Behavioral Symptoms of Cocaine UseWhen a person progresses from recreational use of cocaine to a stimulant use disorder, there will likely be noticeable changes in temperament, appearance, and behavior.
Some of these changes will relate to using the drug (i.e., physical and mental health changes) while others will be a direct outgrowth of actions taken to get the drug (can include stealing or selling possessions of varying value). Still other behaviors may involve the administration of the drug (for instance, if it’s smoked, the related apparatus may be found in the person’s living area).
The following are some additional behavioral changes that may accompany cocaine use or a cocaine use disorder:
- Experiencing problems in life: this may involve trouble with performance or meeting responsibilities at home, at work, or in school.
- A neglected appearance: As the cocaine use takes hold, there may subsequently be less of an interest in grooming, appearance, and clothing.
- An increase in efforts to be secretive: For instance, individuals may prohibit others from entering private spaces, such as their car, bedroom, or school locker.
- Draining resources: There may be a sudden uptick in spending, use of credit cards, requests to borrow money, inability to meet bills, and liquidation of assets.
It can also help to know the paraphernalia that is associated with cocaine use.

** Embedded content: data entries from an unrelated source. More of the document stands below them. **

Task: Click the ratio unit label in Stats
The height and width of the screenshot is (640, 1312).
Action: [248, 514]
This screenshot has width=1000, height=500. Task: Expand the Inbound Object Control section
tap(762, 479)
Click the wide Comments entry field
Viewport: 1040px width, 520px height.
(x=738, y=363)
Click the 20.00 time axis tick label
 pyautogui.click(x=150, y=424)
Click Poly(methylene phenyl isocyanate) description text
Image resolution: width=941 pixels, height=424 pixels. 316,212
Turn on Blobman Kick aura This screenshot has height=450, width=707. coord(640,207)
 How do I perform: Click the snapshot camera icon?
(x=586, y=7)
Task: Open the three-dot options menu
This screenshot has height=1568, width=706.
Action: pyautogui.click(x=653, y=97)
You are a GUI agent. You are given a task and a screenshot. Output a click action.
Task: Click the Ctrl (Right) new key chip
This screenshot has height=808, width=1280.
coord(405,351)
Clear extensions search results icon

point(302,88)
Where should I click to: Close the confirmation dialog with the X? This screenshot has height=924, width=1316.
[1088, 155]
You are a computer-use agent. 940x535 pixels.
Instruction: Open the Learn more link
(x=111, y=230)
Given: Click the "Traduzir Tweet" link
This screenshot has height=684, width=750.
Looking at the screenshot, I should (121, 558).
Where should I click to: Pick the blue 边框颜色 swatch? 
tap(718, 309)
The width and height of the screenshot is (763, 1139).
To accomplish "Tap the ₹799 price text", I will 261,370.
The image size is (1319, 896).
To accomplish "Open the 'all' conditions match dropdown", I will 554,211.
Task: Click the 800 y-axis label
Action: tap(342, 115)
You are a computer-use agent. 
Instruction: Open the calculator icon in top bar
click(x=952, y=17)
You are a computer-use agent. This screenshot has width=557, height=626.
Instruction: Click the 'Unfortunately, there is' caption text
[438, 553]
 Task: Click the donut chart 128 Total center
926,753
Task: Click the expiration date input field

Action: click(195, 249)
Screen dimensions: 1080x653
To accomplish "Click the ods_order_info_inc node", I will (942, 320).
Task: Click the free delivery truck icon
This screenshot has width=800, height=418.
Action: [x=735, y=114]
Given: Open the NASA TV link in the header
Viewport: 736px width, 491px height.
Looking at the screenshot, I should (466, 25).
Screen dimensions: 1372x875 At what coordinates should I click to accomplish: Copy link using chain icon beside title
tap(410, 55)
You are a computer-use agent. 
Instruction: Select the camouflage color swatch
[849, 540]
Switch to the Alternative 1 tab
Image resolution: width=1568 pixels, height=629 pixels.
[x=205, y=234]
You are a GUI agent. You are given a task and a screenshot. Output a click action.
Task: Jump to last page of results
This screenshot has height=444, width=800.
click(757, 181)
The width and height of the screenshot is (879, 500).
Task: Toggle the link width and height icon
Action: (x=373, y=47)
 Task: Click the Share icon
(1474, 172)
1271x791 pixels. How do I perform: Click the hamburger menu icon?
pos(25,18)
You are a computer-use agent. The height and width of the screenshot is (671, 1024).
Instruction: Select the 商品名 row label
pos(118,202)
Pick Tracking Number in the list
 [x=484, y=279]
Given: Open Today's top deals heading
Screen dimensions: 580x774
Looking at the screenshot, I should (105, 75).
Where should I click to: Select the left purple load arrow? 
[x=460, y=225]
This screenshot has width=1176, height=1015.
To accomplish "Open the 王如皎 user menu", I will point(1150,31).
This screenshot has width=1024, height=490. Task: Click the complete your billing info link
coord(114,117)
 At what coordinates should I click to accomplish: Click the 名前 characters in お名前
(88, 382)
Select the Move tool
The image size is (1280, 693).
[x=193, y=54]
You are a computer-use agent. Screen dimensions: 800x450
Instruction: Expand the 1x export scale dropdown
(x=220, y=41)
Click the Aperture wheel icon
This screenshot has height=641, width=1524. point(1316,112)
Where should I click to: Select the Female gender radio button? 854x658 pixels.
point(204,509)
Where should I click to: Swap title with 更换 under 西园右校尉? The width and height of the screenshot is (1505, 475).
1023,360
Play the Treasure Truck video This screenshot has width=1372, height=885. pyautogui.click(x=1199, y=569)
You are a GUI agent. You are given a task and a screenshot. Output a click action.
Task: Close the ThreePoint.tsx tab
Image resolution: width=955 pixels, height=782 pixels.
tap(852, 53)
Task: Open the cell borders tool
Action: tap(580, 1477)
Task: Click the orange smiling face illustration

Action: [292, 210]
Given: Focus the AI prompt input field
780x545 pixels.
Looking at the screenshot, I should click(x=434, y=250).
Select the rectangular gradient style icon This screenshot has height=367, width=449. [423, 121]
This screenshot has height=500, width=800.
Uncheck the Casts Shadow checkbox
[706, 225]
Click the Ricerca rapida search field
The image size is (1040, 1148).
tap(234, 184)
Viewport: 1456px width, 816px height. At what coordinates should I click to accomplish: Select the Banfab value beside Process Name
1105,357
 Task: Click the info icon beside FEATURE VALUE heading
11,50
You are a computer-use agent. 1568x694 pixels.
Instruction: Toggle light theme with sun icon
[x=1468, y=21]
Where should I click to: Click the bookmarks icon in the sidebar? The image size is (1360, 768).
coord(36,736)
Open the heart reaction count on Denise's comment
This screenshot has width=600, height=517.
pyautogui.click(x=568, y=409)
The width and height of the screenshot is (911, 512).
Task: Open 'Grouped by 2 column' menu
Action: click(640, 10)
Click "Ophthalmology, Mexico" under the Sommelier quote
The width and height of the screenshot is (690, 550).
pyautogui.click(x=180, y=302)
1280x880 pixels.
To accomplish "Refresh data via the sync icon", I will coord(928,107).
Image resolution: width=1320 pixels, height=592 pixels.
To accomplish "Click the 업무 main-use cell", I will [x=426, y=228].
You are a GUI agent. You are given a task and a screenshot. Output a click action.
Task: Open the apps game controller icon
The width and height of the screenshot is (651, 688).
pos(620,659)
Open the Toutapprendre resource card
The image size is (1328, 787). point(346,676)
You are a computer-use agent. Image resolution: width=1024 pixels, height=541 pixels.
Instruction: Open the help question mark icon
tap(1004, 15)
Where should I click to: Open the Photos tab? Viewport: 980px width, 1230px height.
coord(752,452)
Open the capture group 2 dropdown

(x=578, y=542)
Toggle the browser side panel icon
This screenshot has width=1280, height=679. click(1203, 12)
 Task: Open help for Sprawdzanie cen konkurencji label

Paraphernalia varies depending on the specific way this stimulant drug is used. Snorting is a common method of administration. Paraphernalia involved in snorting includes straws, pens with the contents emptied out, a rolled-up dollar bill, a mirror or other surface (that may have cocaine residue on it), and sharp-edged objects like credit cards (that may have cocaine residue at the edge). If a person is injecting cocaine, syringes, spoons (likely with burn residue), lighters, and a belt or hose (to help the person find a vein) may be discovered. It may be alarming to find cocaine paraphernalia, so it’s important to keep in mind that stimulant use disorder is a treatable condition. Recovery can reverse much, if not all, of the damage associated with a cocaine use disorder.
By the time behavioral changes are apparent, there are also likely to be other symptoms. Individuals who are concerned about a loved one’s suspected cocaine use may feel uncertain as to how to parse through the symptoms they are witnessing. The key isn’t to focus on classifying the symptoms; one doesn’t have to know why they’re happening – just that they are, and that they relate to cocaine use. It’s important to compare the person’s familiar behaviors to current ones, as well as consider any hard evidence, such as finding cocaine or cocaine paraphernalia.
Next steps can include having an informal talk with the person. If that would not likely be helpful or doesn’t seem sufficient, it is possible to stage an intervention with the help of an interventionist or an addiction specialist. In view of the negative side effects associated with cocaine use, it’s helpful to act as early as possible.